According to the method of Zhao and Xue (50), a sample of 500 ng DNA was incubated at 37 ℃ for 12 h in a 50 μl reaction mixture containing 2.5 μl restriction enzyme HpaII (10 U/μg, TaKaRa Biotechnology, Dalian, China), 5 μl 10× Buffer T, 5 μl 0.1% BSA (Solarbio, Beijing, China), 500 ng DNA, and distilled water adding up to 50 μl. Another sample of 500 ng DNA was incubated at the same conditions, but HpaII in the reaction mixture was replaced by MspI (TaKaRa Biotechnology, Dalian, China). After enzyme digestion, 4 μl enzymatic products of HpaII/MspI were placed at 57.8 ℃ for 60 min in a 15 μl chain-extension reaction mixture containing 1.5 μl 10×PCR Buffer, 0.63 μl 0.75U Taq DNA polymerase (TaKaRa Biotechnology, Dalian, China), 0.56 μl TAMRA-dCTP (Applied Biosystems, UK), 4.0 μl restricted DNA and 8.3 μl distilled water. After TAMRA-dCMP incorporating into DNA, the chain-extension reaction products were measured by fluorescence polarization using microplate reader (Molecular SpectraMax Plus). The fluorescence polarization values of HpaII/MspI restriction products were recorded as FPHpaII and FPMspI. The global DNA methylation level of oocytes was calculated by (1- FPHpaII / FPMspI)×100%.

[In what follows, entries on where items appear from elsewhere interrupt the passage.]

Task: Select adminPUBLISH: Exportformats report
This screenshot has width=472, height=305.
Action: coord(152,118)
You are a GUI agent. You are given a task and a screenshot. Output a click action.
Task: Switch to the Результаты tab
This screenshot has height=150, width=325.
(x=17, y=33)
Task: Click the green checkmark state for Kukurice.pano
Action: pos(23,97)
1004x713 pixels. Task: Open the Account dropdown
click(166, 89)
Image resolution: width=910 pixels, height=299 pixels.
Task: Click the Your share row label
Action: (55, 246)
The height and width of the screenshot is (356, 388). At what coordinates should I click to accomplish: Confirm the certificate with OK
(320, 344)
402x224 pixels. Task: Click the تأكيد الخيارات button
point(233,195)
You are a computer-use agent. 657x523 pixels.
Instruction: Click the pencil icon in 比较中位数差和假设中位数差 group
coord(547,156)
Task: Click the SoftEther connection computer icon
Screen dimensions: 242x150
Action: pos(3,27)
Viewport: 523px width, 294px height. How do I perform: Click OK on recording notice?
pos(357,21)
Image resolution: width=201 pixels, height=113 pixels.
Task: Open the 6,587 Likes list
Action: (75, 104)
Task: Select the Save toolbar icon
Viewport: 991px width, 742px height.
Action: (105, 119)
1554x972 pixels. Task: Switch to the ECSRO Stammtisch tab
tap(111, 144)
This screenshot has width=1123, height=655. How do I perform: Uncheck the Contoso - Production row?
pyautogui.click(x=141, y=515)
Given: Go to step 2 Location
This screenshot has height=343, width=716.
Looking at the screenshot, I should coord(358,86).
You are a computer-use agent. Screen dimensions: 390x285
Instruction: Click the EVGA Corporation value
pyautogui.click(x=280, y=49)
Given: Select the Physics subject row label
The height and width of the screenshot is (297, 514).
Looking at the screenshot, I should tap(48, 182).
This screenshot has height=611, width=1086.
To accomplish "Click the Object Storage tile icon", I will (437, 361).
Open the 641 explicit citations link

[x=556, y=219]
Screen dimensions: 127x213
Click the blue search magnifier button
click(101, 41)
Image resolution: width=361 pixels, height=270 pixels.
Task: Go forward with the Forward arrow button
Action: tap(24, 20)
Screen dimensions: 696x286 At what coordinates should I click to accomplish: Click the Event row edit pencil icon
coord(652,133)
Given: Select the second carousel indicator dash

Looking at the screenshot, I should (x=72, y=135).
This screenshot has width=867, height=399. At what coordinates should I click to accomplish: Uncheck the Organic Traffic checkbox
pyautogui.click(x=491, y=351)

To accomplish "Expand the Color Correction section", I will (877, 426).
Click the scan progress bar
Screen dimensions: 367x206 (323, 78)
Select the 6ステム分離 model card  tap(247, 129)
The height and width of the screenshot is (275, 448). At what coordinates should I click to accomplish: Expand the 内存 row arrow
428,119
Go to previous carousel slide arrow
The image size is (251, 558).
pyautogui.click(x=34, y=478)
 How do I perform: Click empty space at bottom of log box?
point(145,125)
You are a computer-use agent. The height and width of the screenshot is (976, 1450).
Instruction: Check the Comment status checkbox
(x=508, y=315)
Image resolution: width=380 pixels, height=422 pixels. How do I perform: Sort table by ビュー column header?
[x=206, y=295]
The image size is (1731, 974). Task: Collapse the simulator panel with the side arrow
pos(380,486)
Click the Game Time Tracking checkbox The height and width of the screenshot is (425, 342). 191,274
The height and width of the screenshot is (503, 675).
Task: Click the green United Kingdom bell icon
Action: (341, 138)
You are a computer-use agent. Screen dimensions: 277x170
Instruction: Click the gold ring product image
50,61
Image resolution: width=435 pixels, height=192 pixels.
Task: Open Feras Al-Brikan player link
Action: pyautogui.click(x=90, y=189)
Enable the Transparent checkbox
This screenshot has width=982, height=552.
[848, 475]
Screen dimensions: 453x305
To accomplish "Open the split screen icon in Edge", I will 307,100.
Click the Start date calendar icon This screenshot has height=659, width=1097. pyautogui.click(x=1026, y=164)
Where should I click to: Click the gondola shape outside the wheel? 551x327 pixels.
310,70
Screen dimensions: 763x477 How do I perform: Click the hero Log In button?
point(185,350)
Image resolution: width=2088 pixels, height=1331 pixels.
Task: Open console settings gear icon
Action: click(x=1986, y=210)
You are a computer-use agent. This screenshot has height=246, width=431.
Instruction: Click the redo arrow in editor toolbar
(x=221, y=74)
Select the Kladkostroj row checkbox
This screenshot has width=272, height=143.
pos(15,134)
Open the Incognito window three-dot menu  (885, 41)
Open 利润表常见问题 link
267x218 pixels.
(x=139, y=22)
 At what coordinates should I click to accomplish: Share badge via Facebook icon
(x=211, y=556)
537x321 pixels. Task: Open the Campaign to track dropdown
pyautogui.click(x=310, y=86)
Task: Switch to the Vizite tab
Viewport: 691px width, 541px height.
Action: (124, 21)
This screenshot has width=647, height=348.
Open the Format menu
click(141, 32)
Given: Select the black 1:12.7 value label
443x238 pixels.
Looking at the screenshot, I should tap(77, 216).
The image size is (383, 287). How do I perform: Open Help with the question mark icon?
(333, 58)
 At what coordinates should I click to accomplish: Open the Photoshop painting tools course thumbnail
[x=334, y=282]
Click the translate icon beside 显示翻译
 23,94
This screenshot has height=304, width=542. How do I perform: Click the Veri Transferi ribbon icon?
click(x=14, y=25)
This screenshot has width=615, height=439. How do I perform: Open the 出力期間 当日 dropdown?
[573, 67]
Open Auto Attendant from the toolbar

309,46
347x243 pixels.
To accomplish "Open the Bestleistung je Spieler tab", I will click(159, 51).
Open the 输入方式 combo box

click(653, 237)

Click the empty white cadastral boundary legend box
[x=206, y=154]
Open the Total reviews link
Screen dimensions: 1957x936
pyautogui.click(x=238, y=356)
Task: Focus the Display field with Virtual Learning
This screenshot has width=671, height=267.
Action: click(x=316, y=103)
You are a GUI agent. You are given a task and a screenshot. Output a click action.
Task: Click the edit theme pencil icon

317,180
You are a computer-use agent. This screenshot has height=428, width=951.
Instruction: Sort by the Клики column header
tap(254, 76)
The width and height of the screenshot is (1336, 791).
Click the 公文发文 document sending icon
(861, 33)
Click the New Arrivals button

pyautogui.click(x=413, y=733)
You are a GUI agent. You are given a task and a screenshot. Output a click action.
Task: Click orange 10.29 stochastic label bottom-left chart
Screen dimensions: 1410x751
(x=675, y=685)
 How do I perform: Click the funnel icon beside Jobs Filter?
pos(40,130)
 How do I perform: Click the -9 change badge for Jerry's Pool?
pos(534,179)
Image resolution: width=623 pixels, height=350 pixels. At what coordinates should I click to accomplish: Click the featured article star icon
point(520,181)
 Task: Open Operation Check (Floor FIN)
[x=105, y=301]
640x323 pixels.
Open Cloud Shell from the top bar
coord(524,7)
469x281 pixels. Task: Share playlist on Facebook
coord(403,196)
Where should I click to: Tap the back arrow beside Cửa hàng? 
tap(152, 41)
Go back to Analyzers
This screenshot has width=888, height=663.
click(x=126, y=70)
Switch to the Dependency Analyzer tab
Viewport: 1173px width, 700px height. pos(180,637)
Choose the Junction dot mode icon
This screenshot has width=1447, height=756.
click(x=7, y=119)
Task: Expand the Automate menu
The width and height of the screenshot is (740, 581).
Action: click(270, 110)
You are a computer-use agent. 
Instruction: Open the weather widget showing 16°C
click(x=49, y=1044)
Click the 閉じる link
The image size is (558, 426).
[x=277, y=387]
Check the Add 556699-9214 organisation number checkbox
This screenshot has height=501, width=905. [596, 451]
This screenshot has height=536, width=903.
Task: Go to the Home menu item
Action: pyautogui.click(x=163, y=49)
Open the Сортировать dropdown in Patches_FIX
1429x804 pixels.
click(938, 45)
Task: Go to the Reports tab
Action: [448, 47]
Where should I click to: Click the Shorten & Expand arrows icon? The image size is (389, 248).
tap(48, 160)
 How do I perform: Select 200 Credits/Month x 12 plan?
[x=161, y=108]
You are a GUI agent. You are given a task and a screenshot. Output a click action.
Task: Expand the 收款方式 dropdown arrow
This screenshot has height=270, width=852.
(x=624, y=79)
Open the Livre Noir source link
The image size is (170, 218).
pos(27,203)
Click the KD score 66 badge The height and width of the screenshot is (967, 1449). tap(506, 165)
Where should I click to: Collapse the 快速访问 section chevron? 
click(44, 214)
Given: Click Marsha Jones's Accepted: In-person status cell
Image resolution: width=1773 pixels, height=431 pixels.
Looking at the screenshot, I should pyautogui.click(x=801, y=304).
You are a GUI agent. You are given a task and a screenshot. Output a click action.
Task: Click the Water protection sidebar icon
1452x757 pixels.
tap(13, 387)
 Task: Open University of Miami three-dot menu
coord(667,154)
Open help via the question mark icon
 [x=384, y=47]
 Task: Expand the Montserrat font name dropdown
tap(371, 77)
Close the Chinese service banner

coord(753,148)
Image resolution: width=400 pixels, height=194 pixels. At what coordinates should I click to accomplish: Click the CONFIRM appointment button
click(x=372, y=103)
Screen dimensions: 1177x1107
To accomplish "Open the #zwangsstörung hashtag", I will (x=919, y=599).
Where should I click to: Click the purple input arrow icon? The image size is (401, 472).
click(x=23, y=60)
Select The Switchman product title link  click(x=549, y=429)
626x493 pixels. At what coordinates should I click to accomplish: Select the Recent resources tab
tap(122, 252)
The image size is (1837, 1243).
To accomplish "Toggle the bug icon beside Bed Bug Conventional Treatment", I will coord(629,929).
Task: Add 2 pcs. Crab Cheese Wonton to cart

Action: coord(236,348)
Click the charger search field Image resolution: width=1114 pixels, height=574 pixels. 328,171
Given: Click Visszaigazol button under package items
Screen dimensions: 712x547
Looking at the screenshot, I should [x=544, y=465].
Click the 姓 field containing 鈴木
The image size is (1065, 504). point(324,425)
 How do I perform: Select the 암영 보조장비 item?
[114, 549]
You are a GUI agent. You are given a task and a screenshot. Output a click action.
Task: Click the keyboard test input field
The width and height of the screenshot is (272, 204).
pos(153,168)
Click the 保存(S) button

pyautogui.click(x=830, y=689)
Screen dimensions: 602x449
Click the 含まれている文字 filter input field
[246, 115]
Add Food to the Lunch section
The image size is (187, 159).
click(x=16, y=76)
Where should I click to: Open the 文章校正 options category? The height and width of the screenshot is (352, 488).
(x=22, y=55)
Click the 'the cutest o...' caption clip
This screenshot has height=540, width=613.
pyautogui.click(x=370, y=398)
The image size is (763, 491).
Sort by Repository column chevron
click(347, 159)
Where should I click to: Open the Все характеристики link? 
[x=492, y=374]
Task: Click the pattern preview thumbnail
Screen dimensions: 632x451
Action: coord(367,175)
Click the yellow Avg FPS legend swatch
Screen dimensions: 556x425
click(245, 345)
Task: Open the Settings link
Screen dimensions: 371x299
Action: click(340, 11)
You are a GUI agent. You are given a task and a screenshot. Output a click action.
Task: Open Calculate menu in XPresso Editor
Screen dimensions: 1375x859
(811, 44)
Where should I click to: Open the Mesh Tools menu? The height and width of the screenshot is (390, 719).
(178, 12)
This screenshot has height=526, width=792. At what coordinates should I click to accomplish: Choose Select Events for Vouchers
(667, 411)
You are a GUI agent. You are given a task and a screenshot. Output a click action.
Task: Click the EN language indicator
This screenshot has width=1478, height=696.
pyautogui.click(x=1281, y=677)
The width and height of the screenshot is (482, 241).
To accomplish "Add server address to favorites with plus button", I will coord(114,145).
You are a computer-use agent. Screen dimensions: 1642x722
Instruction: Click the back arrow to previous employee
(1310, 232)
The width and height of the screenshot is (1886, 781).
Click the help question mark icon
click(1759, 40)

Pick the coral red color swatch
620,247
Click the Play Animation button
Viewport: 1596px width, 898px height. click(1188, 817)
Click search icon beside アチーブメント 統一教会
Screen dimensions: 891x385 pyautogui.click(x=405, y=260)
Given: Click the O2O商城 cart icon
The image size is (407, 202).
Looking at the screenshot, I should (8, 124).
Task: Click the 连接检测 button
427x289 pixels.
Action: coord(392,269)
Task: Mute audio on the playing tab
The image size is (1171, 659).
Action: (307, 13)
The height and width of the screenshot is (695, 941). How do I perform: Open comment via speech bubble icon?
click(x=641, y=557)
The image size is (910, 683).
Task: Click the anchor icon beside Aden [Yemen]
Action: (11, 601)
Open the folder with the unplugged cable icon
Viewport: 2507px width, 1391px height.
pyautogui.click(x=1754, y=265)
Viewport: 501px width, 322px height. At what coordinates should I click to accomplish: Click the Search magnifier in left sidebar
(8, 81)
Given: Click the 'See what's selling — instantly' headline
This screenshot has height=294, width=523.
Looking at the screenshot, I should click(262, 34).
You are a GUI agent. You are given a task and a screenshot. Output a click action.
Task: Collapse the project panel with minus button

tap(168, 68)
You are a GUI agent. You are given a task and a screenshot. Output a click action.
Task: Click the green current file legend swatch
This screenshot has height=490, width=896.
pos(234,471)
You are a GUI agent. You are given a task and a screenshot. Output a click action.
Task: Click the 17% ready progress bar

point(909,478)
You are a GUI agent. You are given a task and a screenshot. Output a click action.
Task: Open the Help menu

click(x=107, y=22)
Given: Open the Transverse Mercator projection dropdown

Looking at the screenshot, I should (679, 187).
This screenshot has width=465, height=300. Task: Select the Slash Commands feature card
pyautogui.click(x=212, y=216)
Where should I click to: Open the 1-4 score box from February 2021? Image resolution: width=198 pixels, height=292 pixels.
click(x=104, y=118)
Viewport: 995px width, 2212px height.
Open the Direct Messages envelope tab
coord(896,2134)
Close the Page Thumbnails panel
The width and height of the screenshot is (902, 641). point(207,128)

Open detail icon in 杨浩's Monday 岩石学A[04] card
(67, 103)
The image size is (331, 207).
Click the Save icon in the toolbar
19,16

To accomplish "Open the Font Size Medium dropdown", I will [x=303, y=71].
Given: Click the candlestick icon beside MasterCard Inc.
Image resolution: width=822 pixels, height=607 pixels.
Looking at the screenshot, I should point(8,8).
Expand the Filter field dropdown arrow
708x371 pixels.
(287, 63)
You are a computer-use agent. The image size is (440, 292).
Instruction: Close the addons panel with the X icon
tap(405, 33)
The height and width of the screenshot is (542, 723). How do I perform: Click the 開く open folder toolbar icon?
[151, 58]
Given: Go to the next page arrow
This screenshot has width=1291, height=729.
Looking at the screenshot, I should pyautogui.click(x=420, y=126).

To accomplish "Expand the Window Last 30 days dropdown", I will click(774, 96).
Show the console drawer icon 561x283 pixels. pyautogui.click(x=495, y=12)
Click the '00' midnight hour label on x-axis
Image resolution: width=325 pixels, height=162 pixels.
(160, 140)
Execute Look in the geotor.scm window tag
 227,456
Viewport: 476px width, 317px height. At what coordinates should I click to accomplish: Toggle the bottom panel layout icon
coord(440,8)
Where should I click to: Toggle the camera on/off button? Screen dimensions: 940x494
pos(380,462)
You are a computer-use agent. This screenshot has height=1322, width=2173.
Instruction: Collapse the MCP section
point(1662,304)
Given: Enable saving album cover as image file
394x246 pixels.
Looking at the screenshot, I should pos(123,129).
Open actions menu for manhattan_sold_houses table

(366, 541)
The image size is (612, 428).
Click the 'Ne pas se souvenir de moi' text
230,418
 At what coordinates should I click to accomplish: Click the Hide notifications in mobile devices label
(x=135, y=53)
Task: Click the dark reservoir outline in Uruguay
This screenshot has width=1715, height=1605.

Quantitative measurement of SAM/SAH concentration in the eyeball blood
The concentration of SAM and SAH were measurement by extracting the mouse eyeball blood. According to the Zhen’s method (51), 100μl plasma sample were extracted with 10μl of 35% perchloric acid. Then, the acidified sample was vortexed for 1 min, subsequently, was placed at about 25℃ for 10min, lastly, were centrifuged with the speed of 15000 rpm at 4 ℃ for 10min. Ultimately, 25μl supernatant was analyzed using HPLC. HPLC equipment was Agilent 1100. The chromatogram column (Agilent ZORBAX C8, 250×4.6 mm, 5μm) was used for the analysis. The mobile phase consisted of two solvents: solvent 1 was 8 mM octane sulphonic acid and 50 mM NaH2PO4 (PH 3.0); solvent 2 was chromatographic grade methanol. The flow rate was 0.9 mL/min. The column temperature was 35 ℃. The UV detection wavelength was set at 450 nm from 0 to 8 min, and 254nm from 8 to 16 min. The SAM/SAH standards configuring in water to different concentrations were used to trace the radio-labelled peaks.
All the experiments were repeated three times. Results were presented as the means ± SEM. Statistical comparisons were performed by One-way ANOVA or chi-square using software SPSS 16.0. p<0.05 was considered significant.